An extremely fine-grained approach to build highly adaptable middleware frameworks: Application to transaction services
This thesis focuses on the construction of highly adaptable middleware services. These services are characterized by a large diversity of the provided functions. In the transaction domain, this diversity includes the transaction models, the concurrency control and fault tolerance protocols, and the integration standards. Our proposition consists in defining a middleware framework that covers the transaction domain diversity, and allows the construction of highly adaptable transaction services. This kind of services requires to define an extremely fined-grained approach in order to adapt its various characteristics.

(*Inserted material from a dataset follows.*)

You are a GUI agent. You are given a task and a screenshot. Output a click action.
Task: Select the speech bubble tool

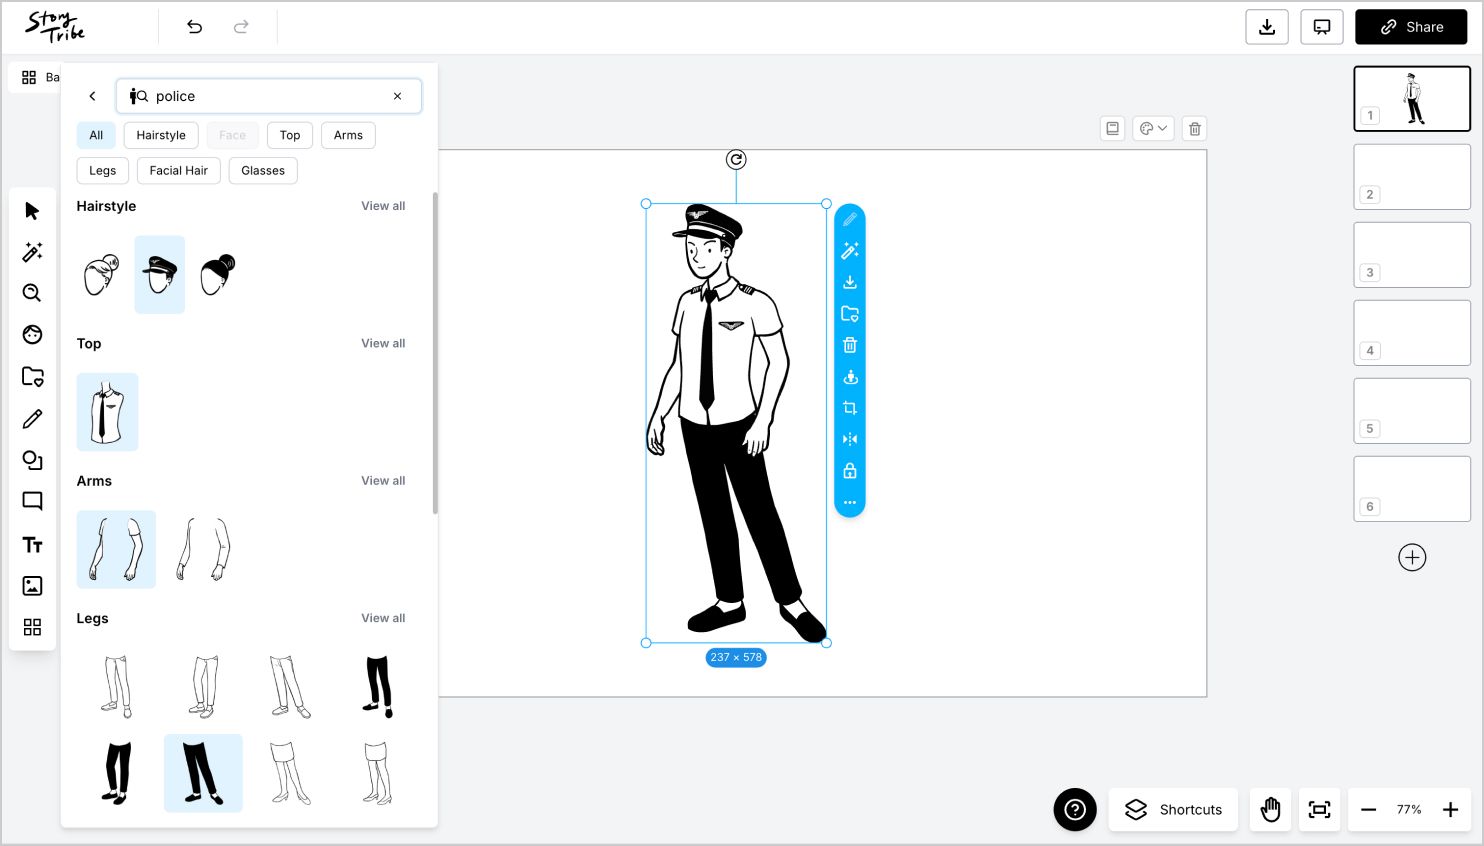(x=32, y=501)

Thus, we propose to complete the exoware approach with four new contributions. We define the Fraclet programming model to leverage programming of middleware functional abstractions. Then, we propose a langage to describe and verify architecture patterns in order to design the middleware architectural abstractions. These two contributions allow us to define a component-based middleware framework that uses design patterns to build a modular and extensible architectural substrate. Finally, we configure our middleware framework using various high-level models dedicated to each middleware concern. We illustrate these concepts on GoTM, a component-based middleware framework for the construction of highly adaptable transaction services.

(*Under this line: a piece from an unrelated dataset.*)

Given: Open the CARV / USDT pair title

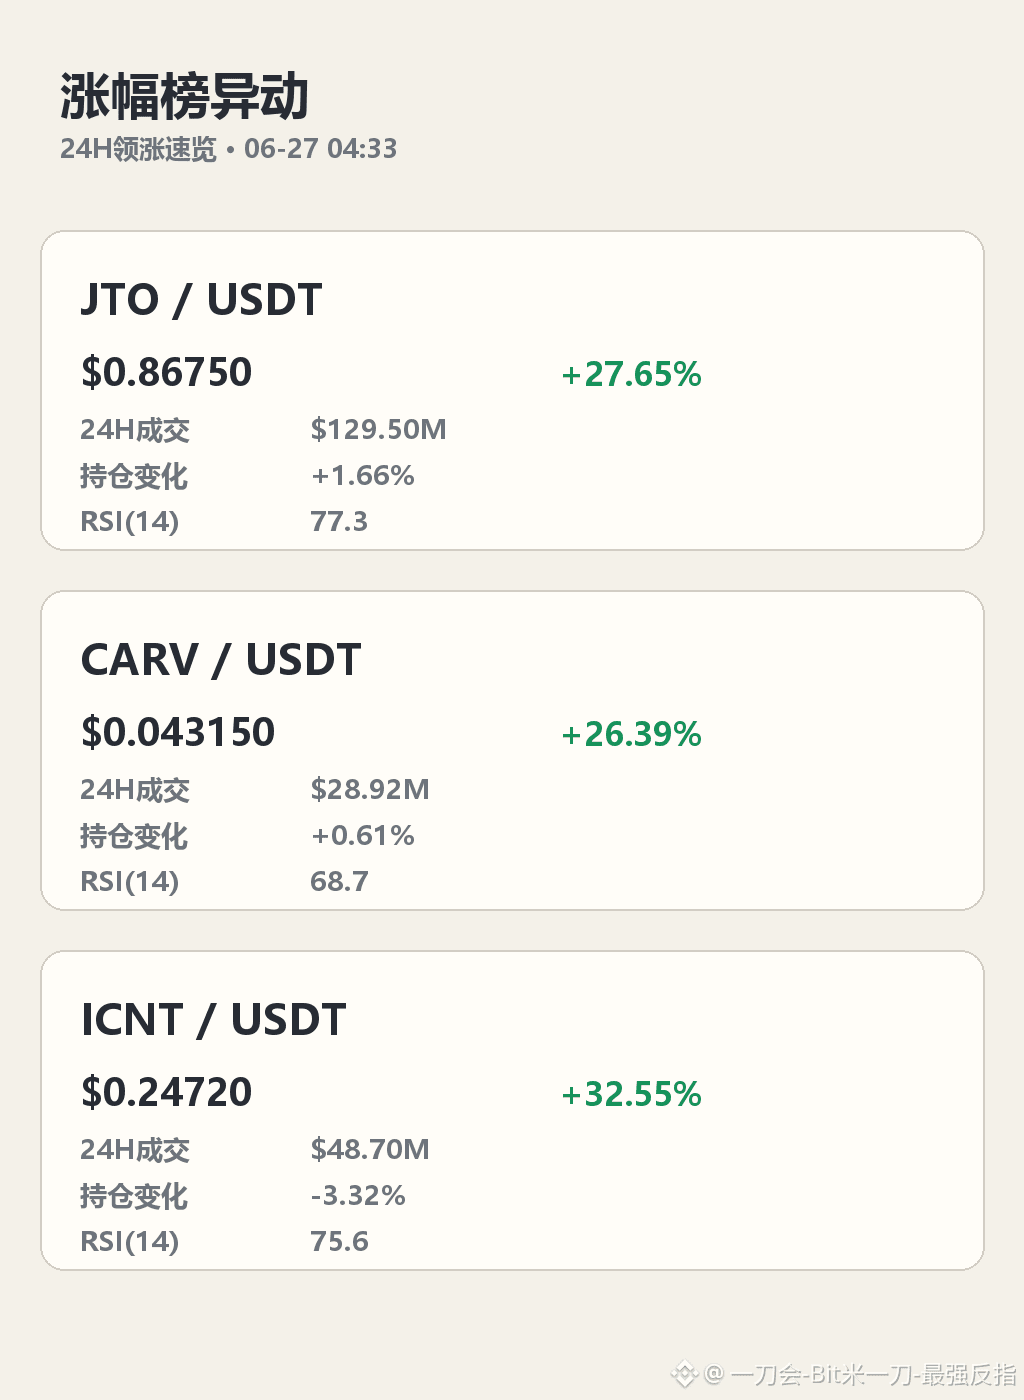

We validate our approach on three original experiences. Firstly, we propose to leverage the integration of transaction services into the middleware platforms by designing demarcation policies independently of the platform and the kind of services integrated. Secondly, we define a transaction service that composes several personalities to support seamlessly the transaction interoperability between heterogeneous applications. Thirdly, we are able to select the best performing two-phase commit protocol at runtime to improve the transaction completion time depending on the evolution of the execution context.